Task instructions - Go through the entries below from the first line and output each one exactly, up to and including the line with "The width and height of the screenshot is (1110, 624).".

######

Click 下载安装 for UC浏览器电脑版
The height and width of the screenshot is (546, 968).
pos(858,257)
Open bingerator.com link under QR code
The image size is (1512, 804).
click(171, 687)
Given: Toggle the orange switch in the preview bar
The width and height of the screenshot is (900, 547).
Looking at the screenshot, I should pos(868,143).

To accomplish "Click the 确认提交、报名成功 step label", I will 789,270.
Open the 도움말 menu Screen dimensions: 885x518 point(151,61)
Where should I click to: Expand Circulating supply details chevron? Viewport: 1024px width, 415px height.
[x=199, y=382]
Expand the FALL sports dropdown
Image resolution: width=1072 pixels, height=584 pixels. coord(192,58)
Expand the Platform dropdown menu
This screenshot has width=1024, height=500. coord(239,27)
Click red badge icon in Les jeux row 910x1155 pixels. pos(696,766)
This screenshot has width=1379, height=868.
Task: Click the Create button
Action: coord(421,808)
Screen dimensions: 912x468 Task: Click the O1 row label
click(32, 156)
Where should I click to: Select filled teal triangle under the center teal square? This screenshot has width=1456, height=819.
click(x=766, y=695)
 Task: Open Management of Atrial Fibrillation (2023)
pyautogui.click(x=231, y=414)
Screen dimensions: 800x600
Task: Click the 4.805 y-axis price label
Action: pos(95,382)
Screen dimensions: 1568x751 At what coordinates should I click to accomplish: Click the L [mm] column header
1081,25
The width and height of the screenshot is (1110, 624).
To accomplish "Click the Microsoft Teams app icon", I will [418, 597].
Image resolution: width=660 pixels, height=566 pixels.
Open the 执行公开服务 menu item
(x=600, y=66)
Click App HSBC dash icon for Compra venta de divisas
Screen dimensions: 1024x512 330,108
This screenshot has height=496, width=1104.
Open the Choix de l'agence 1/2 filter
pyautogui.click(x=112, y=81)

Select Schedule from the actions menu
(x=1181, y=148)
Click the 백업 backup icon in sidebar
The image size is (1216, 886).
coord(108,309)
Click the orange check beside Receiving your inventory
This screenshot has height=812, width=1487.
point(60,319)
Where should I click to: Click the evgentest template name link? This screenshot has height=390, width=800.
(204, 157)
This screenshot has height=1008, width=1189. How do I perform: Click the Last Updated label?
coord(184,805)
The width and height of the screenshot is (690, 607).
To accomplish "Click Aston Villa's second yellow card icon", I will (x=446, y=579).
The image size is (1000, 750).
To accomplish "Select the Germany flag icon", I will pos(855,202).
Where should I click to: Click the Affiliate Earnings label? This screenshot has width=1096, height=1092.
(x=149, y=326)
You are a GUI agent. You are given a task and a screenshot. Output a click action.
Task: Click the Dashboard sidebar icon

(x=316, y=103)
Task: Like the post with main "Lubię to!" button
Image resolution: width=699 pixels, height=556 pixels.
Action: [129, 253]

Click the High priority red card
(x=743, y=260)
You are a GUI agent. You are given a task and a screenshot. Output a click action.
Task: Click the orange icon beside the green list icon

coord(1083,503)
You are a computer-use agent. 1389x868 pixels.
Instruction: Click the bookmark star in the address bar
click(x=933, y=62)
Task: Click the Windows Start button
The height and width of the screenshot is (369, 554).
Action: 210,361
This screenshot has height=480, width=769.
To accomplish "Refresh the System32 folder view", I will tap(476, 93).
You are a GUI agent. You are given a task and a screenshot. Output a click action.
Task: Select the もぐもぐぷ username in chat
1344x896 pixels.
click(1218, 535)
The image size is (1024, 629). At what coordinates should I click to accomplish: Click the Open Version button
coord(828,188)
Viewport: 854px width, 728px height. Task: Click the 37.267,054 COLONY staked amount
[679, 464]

######

Written response -
Click 下载安装 for UC浏览器电脑版
The height and width of the screenshot is (546, 968).
pos(858,257)
Open bingerator.com link under QR code
The image size is (1512, 804).
click(171, 687)
Given: Toggle the orange switch in the preview bar
The width and height of the screenshot is (900, 547).
Looking at the screenshot, I should pos(868,143).

To accomplish "Click the 确认提交、报名成功 step label", I will 789,270.
Open the 도움말 menu Screen dimensions: 885x518 point(151,61)
Where should I click to: Expand Circulating supply details chevron? Viewport: 1024px width, 415px height.
[x=199, y=382]
Expand the FALL sports dropdown
Image resolution: width=1072 pixels, height=584 pixels. coord(192,58)
Expand the Platform dropdown menu
This screenshot has width=1024, height=500. coord(239,27)
Click red badge icon in Les jeux row 910x1155 pixels. pos(696,766)
This screenshot has width=1379, height=868.
Task: Click the Create button
Action: coord(421,808)
Screen dimensions: 912x468 Task: Click the O1 row label
click(32, 156)
Where should I click to: Select filled teal triangle under the center teal square? This screenshot has width=1456, height=819.
click(x=766, y=695)
 Task: Open Management of Atrial Fibrillation (2023)
pyautogui.click(x=231, y=414)
Screen dimensions: 800x600
Task: Click the 4.805 y-axis price label
Action: pos(95,382)
Screen dimensions: 1568x751 At what coordinates should I click to accomplish: Click the L [mm] column header
1081,25
The width and height of the screenshot is (1110, 624).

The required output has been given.